(Excerpted records begins)
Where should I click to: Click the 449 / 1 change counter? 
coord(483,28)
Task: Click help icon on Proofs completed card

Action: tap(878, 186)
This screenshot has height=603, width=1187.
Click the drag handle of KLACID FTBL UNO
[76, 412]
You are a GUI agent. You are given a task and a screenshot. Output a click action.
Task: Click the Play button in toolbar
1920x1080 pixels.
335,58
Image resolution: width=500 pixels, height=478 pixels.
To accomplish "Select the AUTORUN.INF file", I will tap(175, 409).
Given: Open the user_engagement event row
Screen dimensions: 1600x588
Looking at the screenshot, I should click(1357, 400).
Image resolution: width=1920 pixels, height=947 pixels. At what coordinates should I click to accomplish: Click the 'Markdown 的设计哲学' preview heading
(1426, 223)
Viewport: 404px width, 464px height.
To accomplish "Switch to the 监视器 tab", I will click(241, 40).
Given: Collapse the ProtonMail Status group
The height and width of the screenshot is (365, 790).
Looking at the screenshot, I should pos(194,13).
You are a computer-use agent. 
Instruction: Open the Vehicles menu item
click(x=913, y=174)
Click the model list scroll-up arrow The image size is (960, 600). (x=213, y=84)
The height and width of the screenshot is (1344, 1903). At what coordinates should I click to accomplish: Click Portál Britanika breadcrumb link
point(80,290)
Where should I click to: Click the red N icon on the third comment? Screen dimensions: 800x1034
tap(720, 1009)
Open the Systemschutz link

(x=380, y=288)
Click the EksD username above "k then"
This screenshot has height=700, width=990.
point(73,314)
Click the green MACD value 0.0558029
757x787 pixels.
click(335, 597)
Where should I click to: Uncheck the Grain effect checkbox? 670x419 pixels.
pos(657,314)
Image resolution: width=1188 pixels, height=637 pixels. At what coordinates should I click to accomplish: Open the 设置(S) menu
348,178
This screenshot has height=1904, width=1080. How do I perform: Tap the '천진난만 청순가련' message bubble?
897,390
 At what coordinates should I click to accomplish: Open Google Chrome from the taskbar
(Excerpted records ends)
Exercise objective: Set down every record above exactly as written.

Task solution:
Where should I click to: Click the 449 / 1 change counter? 
coord(483,28)
Task: Click help icon on Proofs completed card

Action: tap(878, 186)
This screenshot has height=603, width=1187.
Click the drag handle of KLACID FTBL UNO
[76, 412]
You are a GUI agent. You are given a task and a screenshot. Output a click action.
Task: Click the Play button in toolbar
1920x1080 pixels.
335,58
Image resolution: width=500 pixels, height=478 pixels.
To accomplish "Select the AUTORUN.INF file", I will tap(175, 409).
Given: Open the user_engagement event row
Screen dimensions: 1600x588
Looking at the screenshot, I should click(1357, 400).
Image resolution: width=1920 pixels, height=947 pixels. At what coordinates should I click to accomplish: Click the 'Markdown 的设计哲学' preview heading
(1426, 223)
Viewport: 404px width, 464px height.
To accomplish "Switch to the 监视器 tab", I will click(241, 40).
Given: Collapse the ProtonMail Status group
The height and width of the screenshot is (365, 790).
Looking at the screenshot, I should pos(194,13).
You are a computer-use agent. 
Instruction: Open the Vehicles menu item
click(x=913, y=174)
Click the model list scroll-up arrow The image size is (960, 600). (x=213, y=84)
The height and width of the screenshot is (1344, 1903). At what coordinates should I click to accomplish: Click Portál Britanika breadcrumb link
point(80,290)
Where should I click to: Click the red N icon on the third comment? Screen dimensions: 800x1034
tap(720, 1009)
Open the Systemschutz link

(x=380, y=288)
Click the EksD username above "k then"
This screenshot has height=700, width=990.
point(73,314)
Click the green MACD value 0.0558029
757x787 pixels.
click(335, 597)
Where should I click to: Uncheck the Grain effect checkbox? 670x419 pixels.
pos(657,314)
Image resolution: width=1188 pixels, height=637 pixels. At what coordinates should I click to accomplish: Open the 设置(S) menu
348,178
This screenshot has height=1904, width=1080. How do I perform: Tap the '천진난만 청순가련' message bubble?
897,390
 At what coordinates should I click to accomplish: Open Google Chrome from the taskbar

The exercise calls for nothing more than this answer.